HOW TO COMPLETE THIS TASK:
Write out the material in full, matching each line exactly.

SOURCE RECORDS:
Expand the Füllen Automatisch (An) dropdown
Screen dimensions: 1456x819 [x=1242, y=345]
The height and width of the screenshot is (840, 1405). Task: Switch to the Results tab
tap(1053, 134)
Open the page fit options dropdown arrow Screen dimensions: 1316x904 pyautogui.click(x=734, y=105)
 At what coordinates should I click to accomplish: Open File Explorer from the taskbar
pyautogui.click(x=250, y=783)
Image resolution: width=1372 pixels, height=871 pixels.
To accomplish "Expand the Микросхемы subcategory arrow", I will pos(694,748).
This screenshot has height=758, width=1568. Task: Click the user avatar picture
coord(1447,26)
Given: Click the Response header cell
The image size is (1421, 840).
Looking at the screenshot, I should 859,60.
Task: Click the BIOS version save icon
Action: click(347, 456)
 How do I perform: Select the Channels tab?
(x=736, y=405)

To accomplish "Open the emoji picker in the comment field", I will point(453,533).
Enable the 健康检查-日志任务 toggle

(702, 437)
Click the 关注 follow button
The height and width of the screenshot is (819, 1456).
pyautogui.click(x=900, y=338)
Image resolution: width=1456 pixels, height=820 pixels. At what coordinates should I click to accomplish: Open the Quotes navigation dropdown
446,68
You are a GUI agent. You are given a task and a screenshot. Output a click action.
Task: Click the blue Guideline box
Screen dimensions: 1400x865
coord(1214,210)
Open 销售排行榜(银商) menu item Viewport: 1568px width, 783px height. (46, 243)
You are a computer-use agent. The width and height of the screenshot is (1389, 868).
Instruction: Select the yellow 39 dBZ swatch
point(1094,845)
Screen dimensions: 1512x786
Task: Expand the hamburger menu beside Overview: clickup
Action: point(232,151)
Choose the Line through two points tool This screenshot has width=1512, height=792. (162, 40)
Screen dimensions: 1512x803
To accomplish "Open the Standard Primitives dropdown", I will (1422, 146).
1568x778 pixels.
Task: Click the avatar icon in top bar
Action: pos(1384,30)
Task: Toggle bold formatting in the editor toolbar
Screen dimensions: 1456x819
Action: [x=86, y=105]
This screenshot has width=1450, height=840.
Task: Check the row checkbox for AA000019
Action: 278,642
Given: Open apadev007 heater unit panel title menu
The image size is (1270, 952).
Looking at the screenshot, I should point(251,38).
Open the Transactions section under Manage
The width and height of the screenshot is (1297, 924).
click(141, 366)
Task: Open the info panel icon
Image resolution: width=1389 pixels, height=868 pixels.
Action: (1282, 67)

YOUR SOLUTION:
Expand the Füllen Automatisch (An) dropdown
Screen dimensions: 1456x819 [x=1242, y=345]
The height and width of the screenshot is (840, 1405). Task: Switch to the Results tab
tap(1053, 134)
Open the page fit options dropdown arrow Screen dimensions: 1316x904 pyautogui.click(x=734, y=105)
 At what coordinates should I click to accomplish: Open File Explorer from the taskbar
pyautogui.click(x=250, y=783)
Image resolution: width=1372 pixels, height=871 pixels.
To accomplish "Expand the Микросхемы subcategory arrow", I will pos(694,748).
This screenshot has height=758, width=1568. Task: Click the user avatar picture
coord(1447,26)
Given: Click the Response header cell
The image size is (1421, 840).
Looking at the screenshot, I should 859,60.
Task: Click the BIOS version save icon
Action: click(347, 456)
 How do I perform: Select the Channels tab?
(x=736, y=405)

To accomplish "Open the emoji picker in the comment field", I will point(453,533).
Enable the 健康检查-日志任务 toggle

(702, 437)
Click the 关注 follow button
The height and width of the screenshot is (819, 1456).
pyautogui.click(x=900, y=338)
Image resolution: width=1456 pixels, height=820 pixels. At what coordinates should I click to accomplish: Open the Quotes navigation dropdown
446,68
You are a GUI agent. You are given a task and a screenshot. Output a click action.
Task: Click the blue Guideline box
Screen dimensions: 1400x865
coord(1214,210)
Open 销售排行榜(银商) menu item Viewport: 1568px width, 783px height. (46, 243)
You are a computer-use agent. The width and height of the screenshot is (1389, 868).
Instruction: Select the yellow 39 dBZ swatch
point(1094,845)
Screen dimensions: 1512x786
Task: Expand the hamburger menu beside Overview: clickup
Action: point(232,151)
Choose the Line through two points tool This screenshot has width=1512, height=792. (162, 40)
Screen dimensions: 1512x803
To accomplish "Open the Standard Primitives dropdown", I will (1422, 146).
1568x778 pixels.
Task: Click the avatar icon in top bar
Action: pos(1384,30)
Task: Toggle bold formatting in the editor toolbar
Screen dimensions: 1456x819
Action: [x=86, y=105]
This screenshot has width=1450, height=840.
Task: Check the row checkbox for AA000019
Action: 278,642
Given: Open apadev007 heater unit panel title menu
The image size is (1270, 952).
Looking at the screenshot, I should point(251,38).
Open the Transactions section under Manage
The width and height of the screenshot is (1297, 924).
click(141, 366)
Task: Open the info panel icon
Image resolution: width=1389 pixels, height=868 pixels.
Action: (1282, 67)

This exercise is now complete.